[Saved entries]
________________________________________

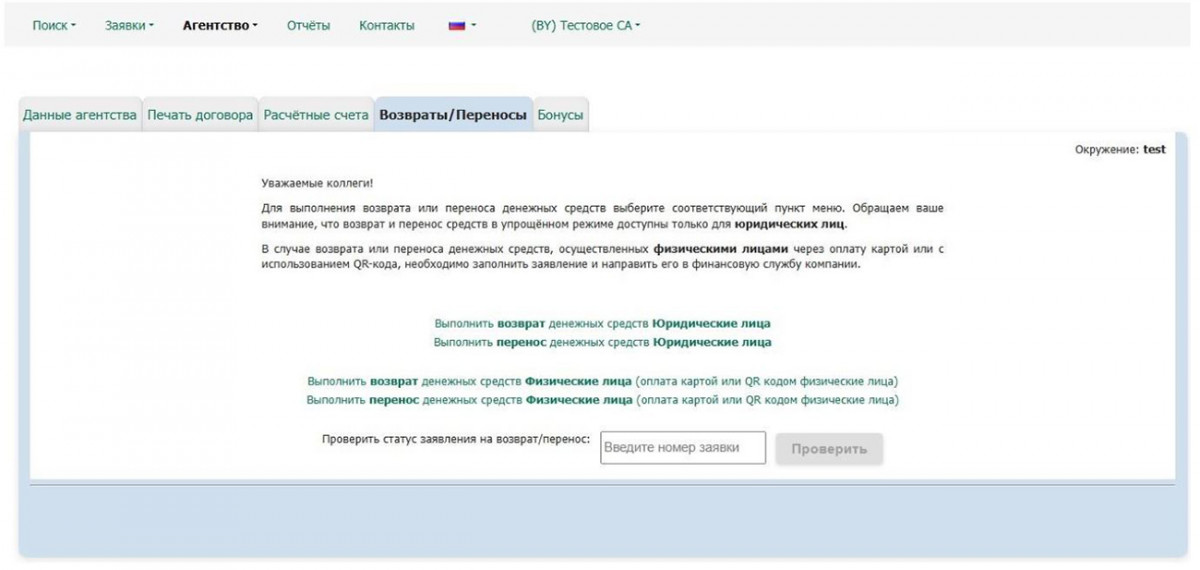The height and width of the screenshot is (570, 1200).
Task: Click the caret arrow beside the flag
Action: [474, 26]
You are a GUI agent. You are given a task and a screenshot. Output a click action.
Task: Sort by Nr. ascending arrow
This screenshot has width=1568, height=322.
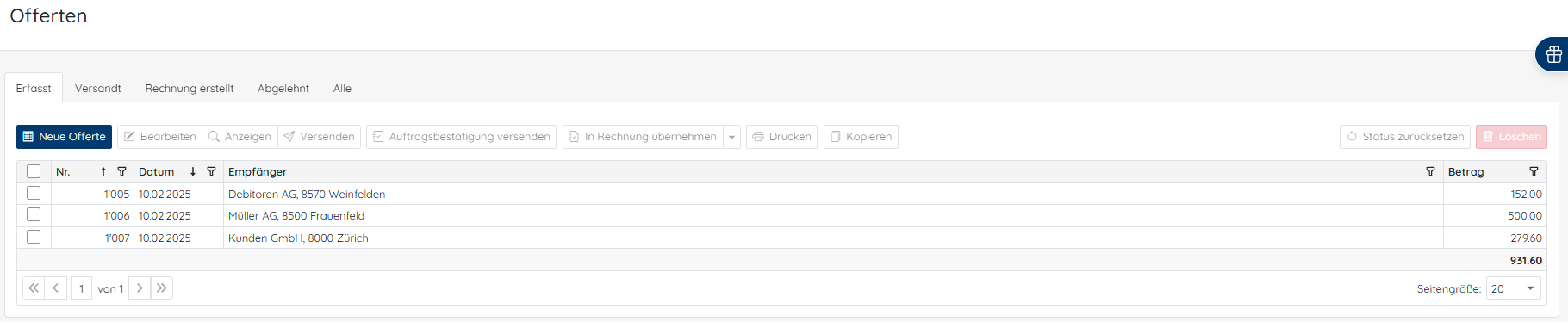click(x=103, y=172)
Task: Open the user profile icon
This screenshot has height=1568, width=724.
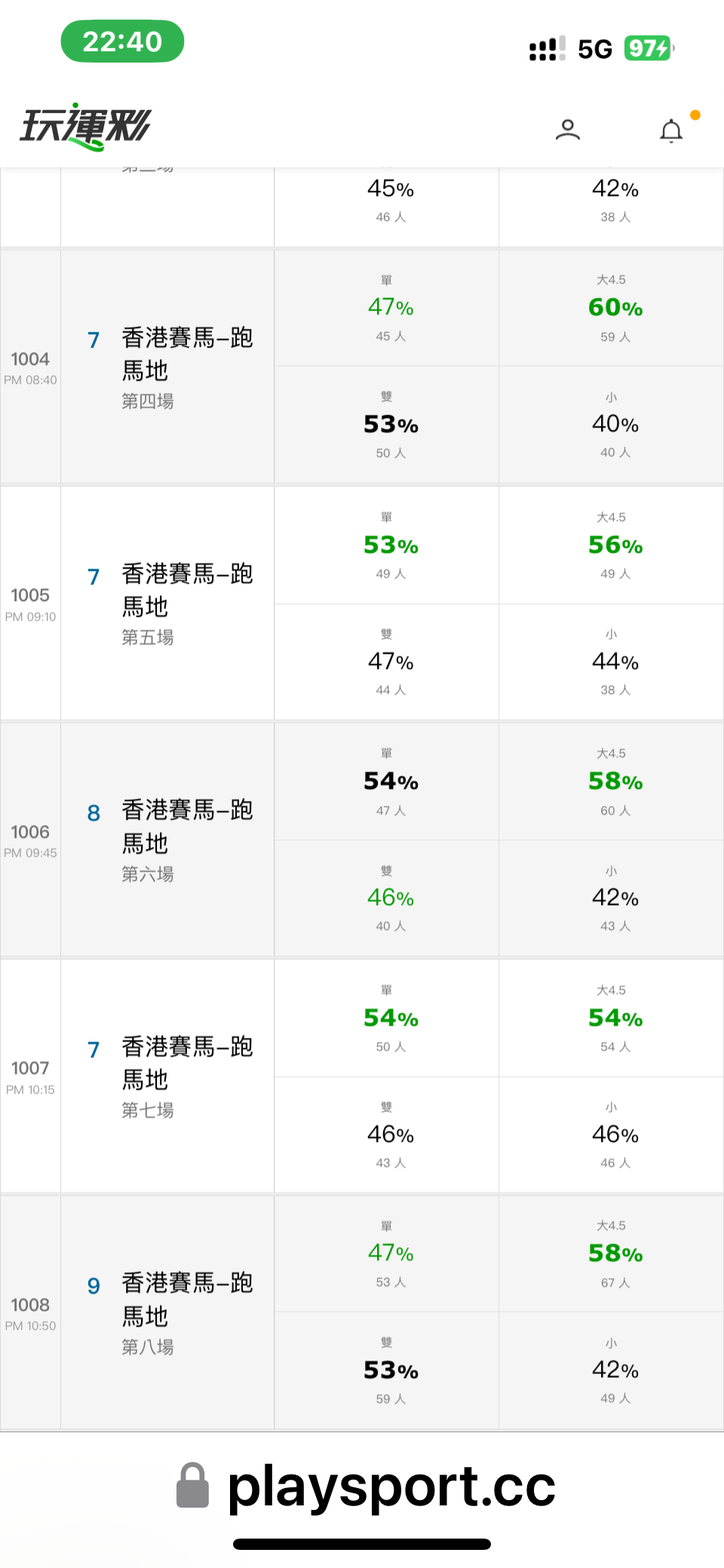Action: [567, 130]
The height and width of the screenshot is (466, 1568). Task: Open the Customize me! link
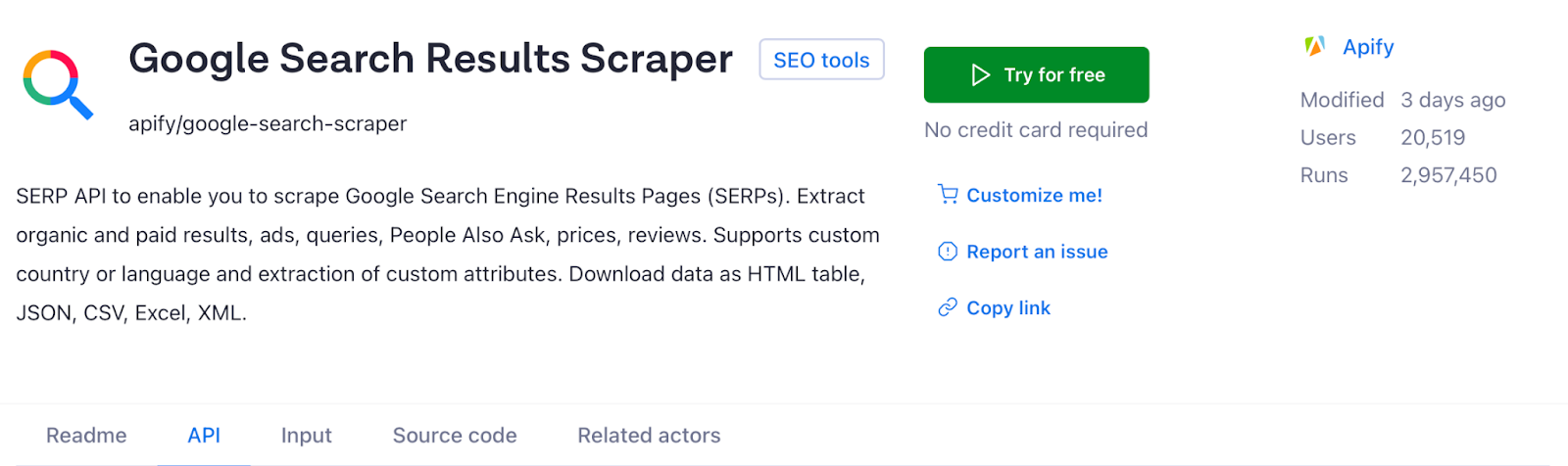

________________________________________

Brief: Write out exactly, please, the lines that start at the one containing "You are a GUI" and run through the final line of the entries, both included, leaving pictures out.

Exercise response:
You are a GUI agent. You are given a task and a screenshot. Output a click action.
Task: Sort by Nr. ascending arrow
This screenshot has width=1568, height=322.
click(x=103, y=172)
Task: Open the user profile icon
This screenshot has height=1568, width=724.
Action: [567, 130]
The height and width of the screenshot is (466, 1568). Task: Open the Customize me! link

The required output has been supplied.